DIRECTION
Rewrite the stretch of material from the line containing "Select the word images in the gallery quote" through the line containing "coord(143,301)", putting "Press" wherever "Tap" appears and leaving everything else as it is.

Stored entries
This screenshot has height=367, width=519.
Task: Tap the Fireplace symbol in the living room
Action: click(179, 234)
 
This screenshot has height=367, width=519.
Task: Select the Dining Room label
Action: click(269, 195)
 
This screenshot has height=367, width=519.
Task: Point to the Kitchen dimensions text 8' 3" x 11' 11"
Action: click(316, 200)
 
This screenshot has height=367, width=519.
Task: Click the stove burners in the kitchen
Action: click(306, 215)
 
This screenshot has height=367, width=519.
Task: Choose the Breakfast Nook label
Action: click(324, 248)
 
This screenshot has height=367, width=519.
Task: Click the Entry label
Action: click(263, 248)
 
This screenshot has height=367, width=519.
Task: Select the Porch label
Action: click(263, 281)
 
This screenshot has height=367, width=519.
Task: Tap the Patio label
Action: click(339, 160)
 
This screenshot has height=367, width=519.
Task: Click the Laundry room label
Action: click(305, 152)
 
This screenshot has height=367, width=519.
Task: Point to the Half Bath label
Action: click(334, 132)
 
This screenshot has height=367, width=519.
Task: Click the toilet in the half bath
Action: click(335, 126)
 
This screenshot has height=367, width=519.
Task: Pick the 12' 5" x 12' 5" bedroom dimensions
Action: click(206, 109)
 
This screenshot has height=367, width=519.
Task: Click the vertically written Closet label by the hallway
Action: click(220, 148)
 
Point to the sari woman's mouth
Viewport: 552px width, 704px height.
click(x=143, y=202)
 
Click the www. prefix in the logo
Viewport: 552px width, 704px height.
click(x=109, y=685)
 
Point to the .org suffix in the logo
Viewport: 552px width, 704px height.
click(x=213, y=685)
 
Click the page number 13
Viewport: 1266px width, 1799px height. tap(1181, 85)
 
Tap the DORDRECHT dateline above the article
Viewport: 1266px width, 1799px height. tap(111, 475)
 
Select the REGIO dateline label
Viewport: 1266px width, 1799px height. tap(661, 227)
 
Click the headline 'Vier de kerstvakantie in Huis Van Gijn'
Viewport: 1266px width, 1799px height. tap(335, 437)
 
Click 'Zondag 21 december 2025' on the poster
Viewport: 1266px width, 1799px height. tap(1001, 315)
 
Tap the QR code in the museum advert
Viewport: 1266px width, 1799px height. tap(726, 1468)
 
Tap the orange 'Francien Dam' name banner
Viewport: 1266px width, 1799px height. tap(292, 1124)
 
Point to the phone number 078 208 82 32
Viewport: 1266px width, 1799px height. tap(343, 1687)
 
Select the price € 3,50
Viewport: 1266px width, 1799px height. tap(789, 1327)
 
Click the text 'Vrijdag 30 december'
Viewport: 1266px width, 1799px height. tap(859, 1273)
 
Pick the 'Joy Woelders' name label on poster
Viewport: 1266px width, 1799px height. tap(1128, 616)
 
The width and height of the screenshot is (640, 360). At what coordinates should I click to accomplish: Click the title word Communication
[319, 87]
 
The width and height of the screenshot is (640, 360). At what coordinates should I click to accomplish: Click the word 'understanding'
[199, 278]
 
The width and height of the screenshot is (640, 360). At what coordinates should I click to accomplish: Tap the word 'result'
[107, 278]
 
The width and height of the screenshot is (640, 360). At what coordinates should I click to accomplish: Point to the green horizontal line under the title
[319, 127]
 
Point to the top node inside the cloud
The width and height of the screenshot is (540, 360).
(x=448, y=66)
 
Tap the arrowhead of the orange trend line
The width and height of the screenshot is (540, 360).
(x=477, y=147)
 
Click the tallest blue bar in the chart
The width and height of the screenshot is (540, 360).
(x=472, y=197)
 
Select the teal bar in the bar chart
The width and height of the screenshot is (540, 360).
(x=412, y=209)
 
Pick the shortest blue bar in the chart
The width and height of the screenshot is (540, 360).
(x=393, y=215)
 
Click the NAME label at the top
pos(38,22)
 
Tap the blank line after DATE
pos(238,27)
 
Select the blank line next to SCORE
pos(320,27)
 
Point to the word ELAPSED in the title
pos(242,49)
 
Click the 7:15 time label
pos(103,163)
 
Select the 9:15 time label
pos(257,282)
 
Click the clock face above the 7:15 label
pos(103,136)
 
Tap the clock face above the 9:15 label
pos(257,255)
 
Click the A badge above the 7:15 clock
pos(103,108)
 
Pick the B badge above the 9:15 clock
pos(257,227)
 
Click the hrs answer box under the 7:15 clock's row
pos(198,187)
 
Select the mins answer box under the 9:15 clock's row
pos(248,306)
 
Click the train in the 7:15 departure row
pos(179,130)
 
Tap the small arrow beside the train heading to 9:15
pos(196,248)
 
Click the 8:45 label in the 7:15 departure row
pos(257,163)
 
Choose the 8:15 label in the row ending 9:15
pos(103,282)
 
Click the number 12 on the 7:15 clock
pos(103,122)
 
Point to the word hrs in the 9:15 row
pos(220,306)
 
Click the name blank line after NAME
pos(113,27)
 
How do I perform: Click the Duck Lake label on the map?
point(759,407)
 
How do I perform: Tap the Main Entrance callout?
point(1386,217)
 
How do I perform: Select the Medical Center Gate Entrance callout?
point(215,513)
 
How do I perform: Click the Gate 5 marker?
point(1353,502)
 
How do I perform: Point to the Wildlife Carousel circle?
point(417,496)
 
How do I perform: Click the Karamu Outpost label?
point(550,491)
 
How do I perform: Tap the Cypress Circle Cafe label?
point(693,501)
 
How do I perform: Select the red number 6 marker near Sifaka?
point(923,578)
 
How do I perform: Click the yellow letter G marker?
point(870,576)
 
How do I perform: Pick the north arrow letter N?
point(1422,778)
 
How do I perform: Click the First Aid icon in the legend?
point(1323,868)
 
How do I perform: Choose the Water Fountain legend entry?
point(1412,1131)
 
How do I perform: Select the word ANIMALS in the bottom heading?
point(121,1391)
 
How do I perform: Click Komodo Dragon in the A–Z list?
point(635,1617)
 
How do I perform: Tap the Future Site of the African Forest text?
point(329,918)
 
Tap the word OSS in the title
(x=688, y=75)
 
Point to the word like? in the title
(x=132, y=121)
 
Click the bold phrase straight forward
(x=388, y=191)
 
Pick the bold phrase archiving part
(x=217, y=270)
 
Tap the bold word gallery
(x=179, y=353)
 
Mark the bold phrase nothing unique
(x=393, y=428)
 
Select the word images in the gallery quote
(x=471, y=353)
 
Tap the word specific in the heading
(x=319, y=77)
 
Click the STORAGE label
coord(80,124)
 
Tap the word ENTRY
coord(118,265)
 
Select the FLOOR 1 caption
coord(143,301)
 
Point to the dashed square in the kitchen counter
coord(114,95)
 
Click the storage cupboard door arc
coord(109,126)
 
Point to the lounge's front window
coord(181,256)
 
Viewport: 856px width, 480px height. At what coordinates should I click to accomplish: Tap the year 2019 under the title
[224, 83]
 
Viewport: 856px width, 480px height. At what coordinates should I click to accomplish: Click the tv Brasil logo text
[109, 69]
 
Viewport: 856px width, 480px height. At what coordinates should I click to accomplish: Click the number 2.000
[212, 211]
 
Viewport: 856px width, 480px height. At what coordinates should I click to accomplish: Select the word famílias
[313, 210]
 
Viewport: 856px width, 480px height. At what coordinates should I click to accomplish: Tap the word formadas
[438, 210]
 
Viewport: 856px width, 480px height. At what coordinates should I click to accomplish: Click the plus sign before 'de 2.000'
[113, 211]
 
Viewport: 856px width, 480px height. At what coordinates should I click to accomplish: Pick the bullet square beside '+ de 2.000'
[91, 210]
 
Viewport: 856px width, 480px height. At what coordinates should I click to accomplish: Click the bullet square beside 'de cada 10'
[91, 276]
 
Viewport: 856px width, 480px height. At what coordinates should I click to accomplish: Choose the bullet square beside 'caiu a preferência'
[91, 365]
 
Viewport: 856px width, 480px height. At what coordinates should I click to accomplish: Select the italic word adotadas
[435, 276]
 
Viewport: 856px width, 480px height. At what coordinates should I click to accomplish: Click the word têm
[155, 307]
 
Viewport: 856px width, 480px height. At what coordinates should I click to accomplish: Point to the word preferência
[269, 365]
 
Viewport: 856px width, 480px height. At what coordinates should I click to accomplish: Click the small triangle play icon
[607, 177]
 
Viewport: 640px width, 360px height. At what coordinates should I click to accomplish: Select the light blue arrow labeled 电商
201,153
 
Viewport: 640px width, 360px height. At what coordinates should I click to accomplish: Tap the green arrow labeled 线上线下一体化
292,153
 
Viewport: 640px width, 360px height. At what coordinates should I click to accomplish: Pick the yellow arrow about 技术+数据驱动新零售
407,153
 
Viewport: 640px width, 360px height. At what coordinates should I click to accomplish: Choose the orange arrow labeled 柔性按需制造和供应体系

SOLUTION FOR THIS EXERCISE
Select the word images in the gallery quote
(x=471, y=353)
 
Press the word specific in the heading
(x=319, y=77)
 
Click the STORAGE label
coord(80,124)
 
Press the word ENTRY
coord(118,265)
 
Select the FLOOR 1 caption
coord(143,301)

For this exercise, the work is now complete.